Lieutenant Colonel Geoffrey Charles Tasker Keyes,  (18 May 1917 – 18 November 1941) was a British Army officer of the Second World War and a recipient of the Victoria Cross, the highest award that can be made to British and Commonwealth forces for gallantry in the face of the enemy. At the time he was the youngest acting lieutenant colonel in the British Army.

Background
Keyes was the oldest son of Admiral of the Fleet Roger Keyes, 1st Baron Keyes, a British naval hero of the First World War and the first Director of Combined Operations during the Second World War. He attended King's Mead School in Seaford, Sussex, then Eton and the Royal Military College, Sandhurst.

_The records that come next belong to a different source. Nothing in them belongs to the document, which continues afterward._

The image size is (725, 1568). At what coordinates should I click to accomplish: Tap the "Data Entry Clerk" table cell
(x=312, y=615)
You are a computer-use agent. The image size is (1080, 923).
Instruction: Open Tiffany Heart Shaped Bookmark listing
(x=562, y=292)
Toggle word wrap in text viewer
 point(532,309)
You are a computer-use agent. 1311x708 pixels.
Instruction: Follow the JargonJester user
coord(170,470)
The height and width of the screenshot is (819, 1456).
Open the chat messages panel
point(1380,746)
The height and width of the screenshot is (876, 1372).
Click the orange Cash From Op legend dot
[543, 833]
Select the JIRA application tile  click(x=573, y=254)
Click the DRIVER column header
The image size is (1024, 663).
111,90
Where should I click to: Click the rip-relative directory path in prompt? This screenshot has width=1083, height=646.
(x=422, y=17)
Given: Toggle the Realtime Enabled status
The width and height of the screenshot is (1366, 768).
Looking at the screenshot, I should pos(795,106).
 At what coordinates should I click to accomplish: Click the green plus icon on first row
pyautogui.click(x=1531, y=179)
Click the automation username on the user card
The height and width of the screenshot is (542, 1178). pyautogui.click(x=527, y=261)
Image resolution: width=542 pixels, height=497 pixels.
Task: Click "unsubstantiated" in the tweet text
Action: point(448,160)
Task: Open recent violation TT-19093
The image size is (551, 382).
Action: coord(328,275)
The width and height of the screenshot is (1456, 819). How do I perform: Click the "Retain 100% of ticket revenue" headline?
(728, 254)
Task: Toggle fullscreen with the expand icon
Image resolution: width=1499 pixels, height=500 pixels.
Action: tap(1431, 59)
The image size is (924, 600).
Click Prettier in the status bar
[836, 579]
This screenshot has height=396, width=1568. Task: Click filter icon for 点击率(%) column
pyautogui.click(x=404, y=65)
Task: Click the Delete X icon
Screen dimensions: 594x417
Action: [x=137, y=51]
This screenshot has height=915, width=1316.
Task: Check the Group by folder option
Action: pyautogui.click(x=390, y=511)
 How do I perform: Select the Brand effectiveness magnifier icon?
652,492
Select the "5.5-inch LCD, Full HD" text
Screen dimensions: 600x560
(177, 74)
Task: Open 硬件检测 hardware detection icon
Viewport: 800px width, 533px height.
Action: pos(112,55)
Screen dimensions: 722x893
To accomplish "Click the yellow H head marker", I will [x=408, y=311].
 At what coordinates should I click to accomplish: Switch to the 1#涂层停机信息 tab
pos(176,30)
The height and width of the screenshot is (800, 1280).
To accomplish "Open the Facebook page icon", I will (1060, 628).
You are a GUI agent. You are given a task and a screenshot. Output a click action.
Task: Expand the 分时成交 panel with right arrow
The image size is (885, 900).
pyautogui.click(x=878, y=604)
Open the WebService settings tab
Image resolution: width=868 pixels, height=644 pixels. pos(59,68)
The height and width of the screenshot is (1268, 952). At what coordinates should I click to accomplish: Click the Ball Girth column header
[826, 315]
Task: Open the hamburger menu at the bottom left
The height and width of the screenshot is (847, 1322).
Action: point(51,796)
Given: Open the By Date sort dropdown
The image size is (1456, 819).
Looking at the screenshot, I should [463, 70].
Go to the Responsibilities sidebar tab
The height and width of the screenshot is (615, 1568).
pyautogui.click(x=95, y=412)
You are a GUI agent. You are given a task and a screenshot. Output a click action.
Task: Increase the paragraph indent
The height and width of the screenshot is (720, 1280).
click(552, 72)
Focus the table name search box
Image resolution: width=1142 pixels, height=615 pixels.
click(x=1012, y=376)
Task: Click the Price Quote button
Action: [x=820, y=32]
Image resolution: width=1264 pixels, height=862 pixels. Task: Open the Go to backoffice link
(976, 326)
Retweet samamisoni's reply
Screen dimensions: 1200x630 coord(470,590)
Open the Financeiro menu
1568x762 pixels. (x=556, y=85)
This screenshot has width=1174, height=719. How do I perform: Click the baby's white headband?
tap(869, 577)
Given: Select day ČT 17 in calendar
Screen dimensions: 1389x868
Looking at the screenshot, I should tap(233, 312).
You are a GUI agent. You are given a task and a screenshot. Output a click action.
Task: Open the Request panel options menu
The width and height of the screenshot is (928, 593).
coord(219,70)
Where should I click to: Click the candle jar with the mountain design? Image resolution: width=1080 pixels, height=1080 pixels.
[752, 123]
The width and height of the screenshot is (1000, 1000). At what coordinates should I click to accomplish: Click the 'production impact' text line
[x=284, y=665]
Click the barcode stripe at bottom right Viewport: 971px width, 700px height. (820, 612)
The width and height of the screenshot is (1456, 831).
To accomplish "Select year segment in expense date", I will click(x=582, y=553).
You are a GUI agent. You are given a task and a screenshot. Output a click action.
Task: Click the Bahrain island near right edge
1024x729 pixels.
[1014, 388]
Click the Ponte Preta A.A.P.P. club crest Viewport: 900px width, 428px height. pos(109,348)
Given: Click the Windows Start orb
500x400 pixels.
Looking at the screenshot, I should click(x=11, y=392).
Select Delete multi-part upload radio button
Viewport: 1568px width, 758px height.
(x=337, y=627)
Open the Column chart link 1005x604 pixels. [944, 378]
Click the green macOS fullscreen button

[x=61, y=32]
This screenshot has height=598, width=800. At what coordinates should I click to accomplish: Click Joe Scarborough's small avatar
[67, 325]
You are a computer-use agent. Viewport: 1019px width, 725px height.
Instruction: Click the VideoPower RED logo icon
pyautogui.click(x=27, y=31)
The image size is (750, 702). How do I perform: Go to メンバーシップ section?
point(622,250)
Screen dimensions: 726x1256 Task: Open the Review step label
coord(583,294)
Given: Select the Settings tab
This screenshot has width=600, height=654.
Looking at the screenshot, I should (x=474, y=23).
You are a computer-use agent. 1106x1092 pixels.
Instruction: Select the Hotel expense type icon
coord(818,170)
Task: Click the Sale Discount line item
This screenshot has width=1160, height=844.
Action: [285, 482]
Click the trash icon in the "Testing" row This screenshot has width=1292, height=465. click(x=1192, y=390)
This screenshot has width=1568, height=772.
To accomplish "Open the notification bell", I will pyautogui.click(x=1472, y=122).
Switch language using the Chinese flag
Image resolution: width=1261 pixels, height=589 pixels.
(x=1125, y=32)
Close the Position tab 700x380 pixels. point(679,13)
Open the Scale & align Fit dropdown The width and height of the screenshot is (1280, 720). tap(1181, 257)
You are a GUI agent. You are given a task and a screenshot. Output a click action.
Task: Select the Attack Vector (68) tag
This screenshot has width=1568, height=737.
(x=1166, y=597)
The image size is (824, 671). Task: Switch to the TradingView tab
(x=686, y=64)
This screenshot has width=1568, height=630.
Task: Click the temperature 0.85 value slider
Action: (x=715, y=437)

Keyes was a member of the Marylebone Cricket Club.

Second World War

Early actions
Geoffrey Keyes was commissioned into the Royal Scots Greys. He saw action at Narvik and was later attached to No. 11 (Scottish) Commando, which was sent to the Middle East as part of Layforce.

Following the allied invasion of Syria on 8 June 1941, No. 11 Commando was sent to successfully lead the crossing of the Litani River in Lebanon, fighting against troops of the French Vichy régime, during which Keyes played a leading part. In this operation, Keyes earned the Military Cross. Following the action, 11 Commando returned to Cyprus, then to Egypt in August 1941, where the unit was left in limbo. Keyes, who had assumed command of the unit after his commanding officer, Colonel Richard Pedder, was killed during the Litani River offensive, was authorized to retain 110 volunteers as a troop in the Middle East Commando.

Operation Flipper

In October–November 1941, a plan was formulated at Eighth Army headquarters to attack Axis headquarters, base installations and communications. One objective was the assassination by a Commando team of Erwin Rommel, the commander of the Axis forces in North Africa. The raid was intended to disrupt enemy organisation before the start of Operation Crusader. Operation Flipper was led by Acting Lieutenant-Colonel Keyes with his superior, Lieutenant-Colonel Robert Laycock, joining as an observer. Keyes, who had been present throughout the planning stage, selected the most hazardous task for himself: the assault on the supposed headquarters of the Afrika Korps in a house near Beda Littoria. Following a botched landing by submarine, where over half the raiding party and their equipment failed to get ashore, the men endured an exhausting approach in torrential rain.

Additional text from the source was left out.